Lot n° 11
Estimation :
10000 - 15000
EUR
Result with fees
Result
: 42 581EUR
Horace VERNET (Paris, 1789 - 1863) - Lot 11
Horace VERNET (Paris, 1789 - 1863)
Seventeen studies for portraits
Canvas
Height : 57 cm
Width : 84 cm
Provenance : Delaroche-Vernet family
Bibliography and exhibition: Horace Vernet 1789-1863, Rome, Académie de France, and Paris, École nationale
supérieure des Beaux-Arts, 1980, p. 91, no. 65.
The catalog states: "This montage of 17 portraits caught our attention, because it shows us the way Horace worked, taking quick sketches of models, which he then included in larger compositions. Despite examination in the Louvre laboratory, it has not been possible to decipher the names of all the figures assembled here. The figures assembled here all appear to have been painted between around 1820 and 1835. "In this publication, Isabelle Julia identifies several of the models:
- At top right, in fifth position, the military figure is General Drouot (1774-1847), hero of the Napoleonic epic for which Vernet was nostalgic;
- below, in tenth position, the child is Ferdinand Philippe (1810-1842), Duc de Chartres. This is a study for the full-length portrait of the Duc de Chartres holding a hoop from 1821, now at the Château de Versailles (since 2015);
- in twelfth position, the woman with a hat is Natalie de Laborde (1774-1835), Countess de Noailles, then Duchess de Mouchy, who was one of Chateaubriand's loves and a muse;
- bottom left, fourteenth position, with beret, perhaps Adrien Perlet (1795-1850), a comic actor at the Comédie-Française during the Restoration;
- in sixteenth position (bottom, second row from right), perhaps Ferdinand Philippe (1810-1842), now grown and titled Duke of Orléans (or one of his brothers).
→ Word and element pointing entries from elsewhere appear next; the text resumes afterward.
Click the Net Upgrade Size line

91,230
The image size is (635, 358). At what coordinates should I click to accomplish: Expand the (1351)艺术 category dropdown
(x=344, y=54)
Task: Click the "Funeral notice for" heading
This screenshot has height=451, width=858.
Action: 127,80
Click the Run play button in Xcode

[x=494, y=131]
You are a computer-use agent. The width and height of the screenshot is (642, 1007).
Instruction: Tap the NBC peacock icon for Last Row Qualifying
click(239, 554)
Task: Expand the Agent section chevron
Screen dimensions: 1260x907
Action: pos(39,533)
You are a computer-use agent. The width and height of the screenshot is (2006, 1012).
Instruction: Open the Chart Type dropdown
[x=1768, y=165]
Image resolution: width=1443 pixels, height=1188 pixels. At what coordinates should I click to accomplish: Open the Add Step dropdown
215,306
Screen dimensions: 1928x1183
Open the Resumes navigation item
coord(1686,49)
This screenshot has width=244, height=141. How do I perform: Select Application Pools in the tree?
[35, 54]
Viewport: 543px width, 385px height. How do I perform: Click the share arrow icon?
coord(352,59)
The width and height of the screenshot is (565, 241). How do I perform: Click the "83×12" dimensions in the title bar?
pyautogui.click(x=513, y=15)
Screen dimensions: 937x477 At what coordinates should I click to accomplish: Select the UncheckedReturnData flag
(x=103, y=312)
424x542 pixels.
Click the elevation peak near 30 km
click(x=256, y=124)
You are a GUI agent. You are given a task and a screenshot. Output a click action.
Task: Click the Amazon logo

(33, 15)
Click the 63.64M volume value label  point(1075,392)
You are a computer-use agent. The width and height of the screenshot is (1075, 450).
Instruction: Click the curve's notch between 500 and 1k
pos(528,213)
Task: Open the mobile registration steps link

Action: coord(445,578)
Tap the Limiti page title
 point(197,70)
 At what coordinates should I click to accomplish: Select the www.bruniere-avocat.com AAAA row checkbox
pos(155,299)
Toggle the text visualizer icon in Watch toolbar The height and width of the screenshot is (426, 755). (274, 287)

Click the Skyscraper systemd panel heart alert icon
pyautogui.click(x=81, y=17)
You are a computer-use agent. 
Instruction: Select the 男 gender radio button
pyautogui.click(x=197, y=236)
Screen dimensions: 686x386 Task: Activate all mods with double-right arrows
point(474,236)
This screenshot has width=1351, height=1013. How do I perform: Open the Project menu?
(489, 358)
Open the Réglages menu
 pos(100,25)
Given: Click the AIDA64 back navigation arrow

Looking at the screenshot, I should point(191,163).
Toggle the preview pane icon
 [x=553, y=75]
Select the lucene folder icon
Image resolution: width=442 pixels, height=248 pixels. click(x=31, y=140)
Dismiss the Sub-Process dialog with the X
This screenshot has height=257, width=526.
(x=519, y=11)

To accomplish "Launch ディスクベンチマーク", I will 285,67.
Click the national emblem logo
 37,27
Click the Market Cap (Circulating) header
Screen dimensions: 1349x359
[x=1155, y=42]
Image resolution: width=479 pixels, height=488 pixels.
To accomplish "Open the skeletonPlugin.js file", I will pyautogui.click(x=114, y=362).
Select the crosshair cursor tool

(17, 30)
As a hypothesis, we propose the following additions:
- in second place, wearing a black hat, Vernet's collector and friend Philippe Lenoir (1785 - 1867), by comparison with his portrait by Vernet in the Louvre;
- in third place, Anne-Françoise-Hippolyte Boutet (1779-1847), the famous actress known as Mademoiselle Mars, by comparison with her portrait by Vernet at the Château de Versailles since 2020;
- in fourth place, the neoclassical painter Pierre-Narcisse Guérin (1774-1833), master of Delacroix and Géricault, by comparison with his portrait by Vernet at the Beaux-arts de Paris, painted around 1829;
- in sixth place, collector and banker David Schickler (1777-1866), by comparison with his portrait by Vernet in the Paul and Raphaëlle de Pourtalès collection.
- in seventh place, the painter François-Joseph Heim (1787-1865), by comparison with his portrait by Vernet in the Louvre's Department of Graphic Arts;
- in eleventh place, the Duc d'Orléans, Louis-Philippe 1er (1773-1850), King of the French from 1830, by comparison with the portrait by Vernet in the Musée Condé at Chantilly.
Another study for the black soldier, in ninth position, with a variant, is kept in a private collection. Its model has not been identified.